La « crise », la vraie, elle te saute aux yeux dans ces mains tendues de gens effondrés d’avoir trébuché où toi, tu as su t’en sortir. C’est alors leur crise et tu les méprises, non pour ce qu’ils sont mais parce que tu te sais aussi vulnérable et que demain ce pourrait être ton tour.

Et pourtant on en passe par des crises dans une seule vie ! Celles-ci ne regardent pas la grosseur du portefeuille ni la puissance politique de celui ou celle qu’elle frappe.
On le sait, d’ailleurs, une vie ne saurait être ce qu’elle est si elle ne passait comme une nécessité par ces phases où tout semble se détruire, mais toujours pour reconstruire.
Et, bien sûr, la tentation vient d’extrapoler et d’étendre cette nécessité à l’ensemble du corps social.
Mais ici il s’agit de bien autre chose. Il s’agit d’imprimer l’idée d’une crise générale, dont le processus est admis y compris par ses opposants., alors qu’elle n’est en fait qu’un masque posé sur l’enrichissement absolu d’une minorité de rapaces aux dépends d’une majorité qui ne peut entrer dans ce cycle.

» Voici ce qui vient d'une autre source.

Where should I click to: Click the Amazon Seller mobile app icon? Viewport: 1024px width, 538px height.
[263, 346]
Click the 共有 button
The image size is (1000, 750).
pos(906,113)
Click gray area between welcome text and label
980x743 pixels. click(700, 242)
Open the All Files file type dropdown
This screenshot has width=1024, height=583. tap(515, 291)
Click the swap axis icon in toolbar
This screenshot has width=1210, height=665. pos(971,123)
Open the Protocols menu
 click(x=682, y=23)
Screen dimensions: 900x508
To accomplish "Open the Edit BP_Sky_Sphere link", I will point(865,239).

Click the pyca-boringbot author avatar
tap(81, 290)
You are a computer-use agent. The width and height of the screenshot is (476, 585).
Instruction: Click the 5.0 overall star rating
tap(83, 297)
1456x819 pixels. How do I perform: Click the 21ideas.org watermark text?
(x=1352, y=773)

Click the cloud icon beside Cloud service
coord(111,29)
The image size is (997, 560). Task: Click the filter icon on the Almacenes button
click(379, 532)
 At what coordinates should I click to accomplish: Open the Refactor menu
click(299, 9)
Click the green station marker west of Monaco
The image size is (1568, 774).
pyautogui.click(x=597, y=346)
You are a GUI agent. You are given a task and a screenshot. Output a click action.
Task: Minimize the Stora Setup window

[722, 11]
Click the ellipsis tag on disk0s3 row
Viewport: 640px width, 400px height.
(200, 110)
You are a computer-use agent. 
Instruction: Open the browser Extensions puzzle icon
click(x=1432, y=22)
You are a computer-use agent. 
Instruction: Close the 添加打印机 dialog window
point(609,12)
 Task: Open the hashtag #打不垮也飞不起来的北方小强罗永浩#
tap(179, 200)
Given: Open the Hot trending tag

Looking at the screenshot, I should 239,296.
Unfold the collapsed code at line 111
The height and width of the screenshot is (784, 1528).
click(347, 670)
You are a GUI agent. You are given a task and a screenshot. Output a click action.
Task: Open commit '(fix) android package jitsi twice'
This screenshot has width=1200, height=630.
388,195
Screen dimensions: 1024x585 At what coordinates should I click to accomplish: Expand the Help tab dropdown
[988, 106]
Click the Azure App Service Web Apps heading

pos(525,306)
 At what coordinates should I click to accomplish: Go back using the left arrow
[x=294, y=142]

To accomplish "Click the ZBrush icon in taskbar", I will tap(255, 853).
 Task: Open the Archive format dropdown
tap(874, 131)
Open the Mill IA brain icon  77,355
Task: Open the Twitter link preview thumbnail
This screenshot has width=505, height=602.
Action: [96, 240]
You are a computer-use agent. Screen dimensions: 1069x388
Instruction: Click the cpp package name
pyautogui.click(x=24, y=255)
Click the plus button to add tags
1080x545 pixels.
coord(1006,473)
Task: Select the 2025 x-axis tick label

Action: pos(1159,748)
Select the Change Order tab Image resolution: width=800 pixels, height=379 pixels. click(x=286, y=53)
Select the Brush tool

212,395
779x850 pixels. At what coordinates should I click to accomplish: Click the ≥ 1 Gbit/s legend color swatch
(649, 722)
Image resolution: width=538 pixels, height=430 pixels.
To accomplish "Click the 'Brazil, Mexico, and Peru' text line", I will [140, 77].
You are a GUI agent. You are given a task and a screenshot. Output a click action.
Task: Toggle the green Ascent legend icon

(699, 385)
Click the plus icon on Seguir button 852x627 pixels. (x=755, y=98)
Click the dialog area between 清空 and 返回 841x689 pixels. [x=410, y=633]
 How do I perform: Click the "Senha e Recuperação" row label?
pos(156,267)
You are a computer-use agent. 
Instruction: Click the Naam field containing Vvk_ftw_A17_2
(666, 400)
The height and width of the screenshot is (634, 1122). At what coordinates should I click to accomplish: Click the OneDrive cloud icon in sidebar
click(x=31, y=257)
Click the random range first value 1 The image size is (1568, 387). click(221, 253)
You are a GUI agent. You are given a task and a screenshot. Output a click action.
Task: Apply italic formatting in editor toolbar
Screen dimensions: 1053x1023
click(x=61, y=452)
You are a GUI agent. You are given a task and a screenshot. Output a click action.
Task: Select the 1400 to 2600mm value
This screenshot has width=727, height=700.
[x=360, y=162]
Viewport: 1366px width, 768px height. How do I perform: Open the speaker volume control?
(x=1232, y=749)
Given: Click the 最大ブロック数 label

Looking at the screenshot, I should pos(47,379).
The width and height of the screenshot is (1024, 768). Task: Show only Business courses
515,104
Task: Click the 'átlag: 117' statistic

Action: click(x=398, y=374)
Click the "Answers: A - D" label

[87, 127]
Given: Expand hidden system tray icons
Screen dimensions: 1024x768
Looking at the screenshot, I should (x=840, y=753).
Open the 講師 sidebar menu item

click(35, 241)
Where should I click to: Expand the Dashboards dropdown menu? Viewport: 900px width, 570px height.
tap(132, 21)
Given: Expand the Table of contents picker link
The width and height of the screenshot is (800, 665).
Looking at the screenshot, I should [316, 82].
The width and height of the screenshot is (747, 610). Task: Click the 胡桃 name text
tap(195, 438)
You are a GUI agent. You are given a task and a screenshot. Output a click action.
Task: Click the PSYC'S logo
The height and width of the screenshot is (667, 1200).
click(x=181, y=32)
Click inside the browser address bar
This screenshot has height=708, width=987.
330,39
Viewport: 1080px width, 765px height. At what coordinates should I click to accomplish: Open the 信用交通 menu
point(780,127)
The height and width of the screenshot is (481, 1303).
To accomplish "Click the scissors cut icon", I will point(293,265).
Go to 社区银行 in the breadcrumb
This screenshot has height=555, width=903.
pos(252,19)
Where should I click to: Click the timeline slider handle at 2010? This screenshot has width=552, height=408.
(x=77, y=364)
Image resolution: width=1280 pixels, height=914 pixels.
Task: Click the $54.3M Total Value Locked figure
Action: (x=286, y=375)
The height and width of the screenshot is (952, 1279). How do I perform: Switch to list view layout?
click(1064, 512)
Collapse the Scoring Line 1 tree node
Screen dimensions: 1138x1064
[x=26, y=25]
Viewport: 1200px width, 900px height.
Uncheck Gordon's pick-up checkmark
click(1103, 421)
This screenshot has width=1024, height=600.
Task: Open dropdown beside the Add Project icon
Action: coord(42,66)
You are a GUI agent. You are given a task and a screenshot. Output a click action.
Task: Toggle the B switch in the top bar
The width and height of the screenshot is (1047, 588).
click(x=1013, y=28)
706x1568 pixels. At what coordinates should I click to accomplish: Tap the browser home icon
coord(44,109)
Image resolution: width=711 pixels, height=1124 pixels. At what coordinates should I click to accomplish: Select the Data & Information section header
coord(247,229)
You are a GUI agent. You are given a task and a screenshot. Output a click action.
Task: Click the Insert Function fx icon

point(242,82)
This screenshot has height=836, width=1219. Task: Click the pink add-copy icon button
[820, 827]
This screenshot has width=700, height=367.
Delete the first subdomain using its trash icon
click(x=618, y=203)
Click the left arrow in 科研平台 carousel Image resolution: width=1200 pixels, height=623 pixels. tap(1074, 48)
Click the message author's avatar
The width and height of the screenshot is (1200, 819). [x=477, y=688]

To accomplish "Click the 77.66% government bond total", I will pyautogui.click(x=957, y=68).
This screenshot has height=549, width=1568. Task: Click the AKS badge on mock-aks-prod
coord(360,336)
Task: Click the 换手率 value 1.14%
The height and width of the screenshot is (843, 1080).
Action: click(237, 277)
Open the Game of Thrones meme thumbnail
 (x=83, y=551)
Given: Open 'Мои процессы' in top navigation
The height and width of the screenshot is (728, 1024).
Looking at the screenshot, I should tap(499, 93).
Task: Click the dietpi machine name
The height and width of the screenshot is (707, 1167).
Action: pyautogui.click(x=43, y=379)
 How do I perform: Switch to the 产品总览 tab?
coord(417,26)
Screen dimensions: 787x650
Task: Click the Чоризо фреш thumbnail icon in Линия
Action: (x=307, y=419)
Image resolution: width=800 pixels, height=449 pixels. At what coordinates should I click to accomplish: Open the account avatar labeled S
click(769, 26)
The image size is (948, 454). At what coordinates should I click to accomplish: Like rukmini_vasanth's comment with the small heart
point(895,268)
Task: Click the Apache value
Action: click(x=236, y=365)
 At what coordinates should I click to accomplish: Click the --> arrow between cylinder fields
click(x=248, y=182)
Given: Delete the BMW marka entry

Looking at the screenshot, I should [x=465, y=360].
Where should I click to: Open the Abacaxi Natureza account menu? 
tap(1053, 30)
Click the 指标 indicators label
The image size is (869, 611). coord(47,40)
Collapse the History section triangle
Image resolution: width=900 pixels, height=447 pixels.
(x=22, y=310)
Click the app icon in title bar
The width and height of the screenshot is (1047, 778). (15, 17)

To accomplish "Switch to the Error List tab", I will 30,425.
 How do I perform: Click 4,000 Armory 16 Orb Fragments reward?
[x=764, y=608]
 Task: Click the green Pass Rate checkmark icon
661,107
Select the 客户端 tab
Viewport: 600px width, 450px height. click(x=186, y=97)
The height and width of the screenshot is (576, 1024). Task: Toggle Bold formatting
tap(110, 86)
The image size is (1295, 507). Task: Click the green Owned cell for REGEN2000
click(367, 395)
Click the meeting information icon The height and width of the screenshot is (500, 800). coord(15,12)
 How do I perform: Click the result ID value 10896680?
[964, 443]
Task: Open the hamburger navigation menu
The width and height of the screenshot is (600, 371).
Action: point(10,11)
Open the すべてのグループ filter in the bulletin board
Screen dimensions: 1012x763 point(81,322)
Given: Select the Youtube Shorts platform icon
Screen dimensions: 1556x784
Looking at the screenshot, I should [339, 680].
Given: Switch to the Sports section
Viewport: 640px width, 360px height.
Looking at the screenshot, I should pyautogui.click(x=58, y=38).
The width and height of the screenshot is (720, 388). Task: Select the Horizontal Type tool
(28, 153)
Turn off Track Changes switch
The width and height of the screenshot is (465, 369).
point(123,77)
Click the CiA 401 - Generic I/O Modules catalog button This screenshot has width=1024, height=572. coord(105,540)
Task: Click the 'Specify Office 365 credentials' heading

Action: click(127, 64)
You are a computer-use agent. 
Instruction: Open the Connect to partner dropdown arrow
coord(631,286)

Le mot crise est sorti de son contexte nécessaire avec ses phases de rémission, ses possibles réparations. Il devient le leitmotiv d’un dogme qui voudrait que rien de ce qui survient à l’échelle sociale ne soit le résultat d’une stratégie établie.
Or, nous savons bien pour en avoir connu les affres, que toute crise personnelle est bien souvent contenue dans nos propres fantasmes, dans nos constructions intuitives dont les choix ne sont pas toujours des plus judicieux.

Que dire donc de ce mot psalmodié depuis quarante ans et qui semble ne plus en finir d’exister ?
Il affubla d’abord les puits de pétrole, rebondit au moral pour atteindre la finance et n’en plus bouger.
Faut-il accuser ceux qui s’en servirent de faiblesse ou d’impuissance ?Et si tel était le cas, comment expliquer que sur presque deux générations notre sens civique ne se soit pas débarrassé de ces faibles et impuissants personnages ?
Comment comprendre que tout relève du discours sans que jamais rien ne soit entrepris pour remédier à la chose ?
Dans ma vie personnelle, si je sens l’effet d’une crise, elle m’invite aussitôt à en trouver le remède. A défaut, il me faut admettre de sombrer.
Serions-nous déjà dans la phase du naufrage, incapables de regarder au-delà de la vague qui nous submerge ?
On dit « crise » à droite, on dit « crise » à gauche. Et c’est toujours prétexte à ne rien faire qui puisse en régler les causes, au moins les plus visibles.
Et celle qui saute aux yeux, c’est que si une majorité boit la tasse amère du propos, une minorité semble en tirer les marrons du feu.
De là à dire que le mot est de leur intérêt…
Il n’y a qu’un pas que je franchis avec allégresse. Car, tandis qu’on se lamente à tribord comme à bâbord, ceux qui tiennent les ficelles, les chefs d’orchestre de ce Titanic mondial savent, eux, très bien ce qu’ils font.
Il n’y a donc pas de crise. Il n’y a qu’un mode d’organisation social qui, détenu par les plus avides, vise à affaiblir les plus pauvres.
Et, comme l’idée lumineuse et triomphante consiste à s’adapter (puisqu’il n’y aurait aucune issue), chacun y va de sa petite compromission, avec l’assentiment tacite des tenants du système.
Il est toujours plus facile de tenir sous le joug un compromis qu’un pauvre con qui défend encore sa liberté de penser, de se penser et donc refuse les petites tricheries qui feraient le bonheur de son portefeuille.
Le cercle infernal se referme. Les appâts dans le piège brillent de mille feux. On ne peut reprocher à personne d’y plonger.
Mais que le regard s’élève un peu et qu’on en finisse  avec l’usage abusif d’un mot que les mantras vident de toute substance.
Ce serait déjà un petit signe de vie et d’espoir.